No curto prazo, o que podemos fazer é minimizar a dor das pessoas mais afetadas negativamente pela crescente polarização de renda que está ocorrendo. As pessoas reais vivem no curto prazo e precisam de algum alívio imediato. Tal relevo, no entanto, não irá alterar o sistema. A mudança pode vir no prazo médio como as que favorecem um ou outro tipo de sistema sucessor obter força suficiente para inclinar a bifurcação na direção dele.

Aqui está o perigo de não ir suficientemente longe na análise crítica do sistema. Só se ver claramente que não há maneira de sair da estagnação persistente se pode, de fato, tornar-se forte o suficiente para vencer a luta moral e política. Uma ponta do garfo significa a substituição do capitalismo por outro sistema que vai ser tão ruim ou pior ainda, mantendo as características cruciais da hierarquia, exploração e polarização. A outra ponta representa um novo sistema que é relativamente igualitário e relativamente democrático.

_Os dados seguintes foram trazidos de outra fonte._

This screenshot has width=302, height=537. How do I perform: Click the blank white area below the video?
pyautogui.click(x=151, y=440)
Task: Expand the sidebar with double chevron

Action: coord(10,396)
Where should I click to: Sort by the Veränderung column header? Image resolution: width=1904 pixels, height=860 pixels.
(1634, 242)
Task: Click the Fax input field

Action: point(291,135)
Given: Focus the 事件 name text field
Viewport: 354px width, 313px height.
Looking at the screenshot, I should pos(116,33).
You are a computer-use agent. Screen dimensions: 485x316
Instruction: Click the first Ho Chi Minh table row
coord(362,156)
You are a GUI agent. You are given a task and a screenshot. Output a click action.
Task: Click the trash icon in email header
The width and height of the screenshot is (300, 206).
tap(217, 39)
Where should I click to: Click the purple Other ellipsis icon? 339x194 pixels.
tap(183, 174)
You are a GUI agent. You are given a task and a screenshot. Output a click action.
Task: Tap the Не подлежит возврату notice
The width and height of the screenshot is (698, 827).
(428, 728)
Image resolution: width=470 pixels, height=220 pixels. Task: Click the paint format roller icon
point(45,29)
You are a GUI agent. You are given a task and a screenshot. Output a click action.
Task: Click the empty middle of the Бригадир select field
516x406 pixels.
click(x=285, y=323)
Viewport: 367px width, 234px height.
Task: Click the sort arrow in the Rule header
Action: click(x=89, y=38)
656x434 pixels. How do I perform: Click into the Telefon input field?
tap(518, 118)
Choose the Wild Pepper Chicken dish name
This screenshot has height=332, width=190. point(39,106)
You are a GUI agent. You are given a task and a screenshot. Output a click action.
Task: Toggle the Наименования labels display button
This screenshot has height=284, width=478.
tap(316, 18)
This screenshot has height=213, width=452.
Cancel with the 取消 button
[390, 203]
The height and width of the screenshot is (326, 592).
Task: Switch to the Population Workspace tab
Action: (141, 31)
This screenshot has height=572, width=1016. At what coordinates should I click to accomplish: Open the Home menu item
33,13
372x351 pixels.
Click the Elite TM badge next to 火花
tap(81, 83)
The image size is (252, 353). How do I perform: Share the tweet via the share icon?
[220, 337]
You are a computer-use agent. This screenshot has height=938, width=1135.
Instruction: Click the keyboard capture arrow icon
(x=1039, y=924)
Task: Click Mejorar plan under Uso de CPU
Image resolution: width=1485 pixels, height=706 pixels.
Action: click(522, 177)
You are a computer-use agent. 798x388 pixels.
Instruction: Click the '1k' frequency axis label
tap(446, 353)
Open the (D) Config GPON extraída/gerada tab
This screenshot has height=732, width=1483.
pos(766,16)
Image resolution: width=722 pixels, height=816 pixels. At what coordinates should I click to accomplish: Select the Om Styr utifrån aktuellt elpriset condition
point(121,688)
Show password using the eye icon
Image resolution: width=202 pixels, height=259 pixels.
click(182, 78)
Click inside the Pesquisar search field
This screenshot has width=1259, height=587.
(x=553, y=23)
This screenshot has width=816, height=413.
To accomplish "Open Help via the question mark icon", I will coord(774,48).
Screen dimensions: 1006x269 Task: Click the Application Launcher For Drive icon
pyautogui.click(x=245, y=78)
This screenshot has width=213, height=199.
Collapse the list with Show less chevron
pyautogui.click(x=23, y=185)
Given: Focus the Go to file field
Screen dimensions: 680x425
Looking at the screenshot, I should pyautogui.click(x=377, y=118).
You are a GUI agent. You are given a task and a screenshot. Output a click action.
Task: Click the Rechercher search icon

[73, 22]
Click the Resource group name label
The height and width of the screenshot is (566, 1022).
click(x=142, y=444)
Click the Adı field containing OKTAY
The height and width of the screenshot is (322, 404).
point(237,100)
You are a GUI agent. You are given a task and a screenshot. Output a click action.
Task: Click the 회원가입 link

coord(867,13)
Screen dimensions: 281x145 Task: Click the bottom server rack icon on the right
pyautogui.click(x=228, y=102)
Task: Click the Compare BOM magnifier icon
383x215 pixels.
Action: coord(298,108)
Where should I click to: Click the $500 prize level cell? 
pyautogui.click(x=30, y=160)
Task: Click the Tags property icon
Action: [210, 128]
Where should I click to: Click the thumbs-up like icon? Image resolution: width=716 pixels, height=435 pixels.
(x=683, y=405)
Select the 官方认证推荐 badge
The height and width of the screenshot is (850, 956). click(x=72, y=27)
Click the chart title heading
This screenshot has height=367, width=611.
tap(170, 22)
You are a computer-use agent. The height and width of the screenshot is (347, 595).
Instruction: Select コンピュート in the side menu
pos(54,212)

Nos próximos anos, pode haver períodos de recuperação que pareçam indicar que o sistema está funcionando novamente. Mesmo o nível de emprego no sistema como um todo, a principal medida do estado do sistema, pode subir. Mas esse aumento não pode durar muito tempo porque a situação global é muito caótica. E o caos paralisa a prontidão dos dois empresários poderosos e pessoas simples que gastam o seu capital remanescente de formas que correrá o risco de perda e, por conseguinte, a sua sobrevivência.

Estamos em um passeio selvagem e muito desagradável. Se estamos a comportar-se de forma sensata, a clareza de análise é o primeiro requisito, seguido de escolha moral e julgamento político. A linha inferior é que estamos muito além do ponto em que não há nenhuma maneira que o capitalismo como um sistema histórico possa sobreviver.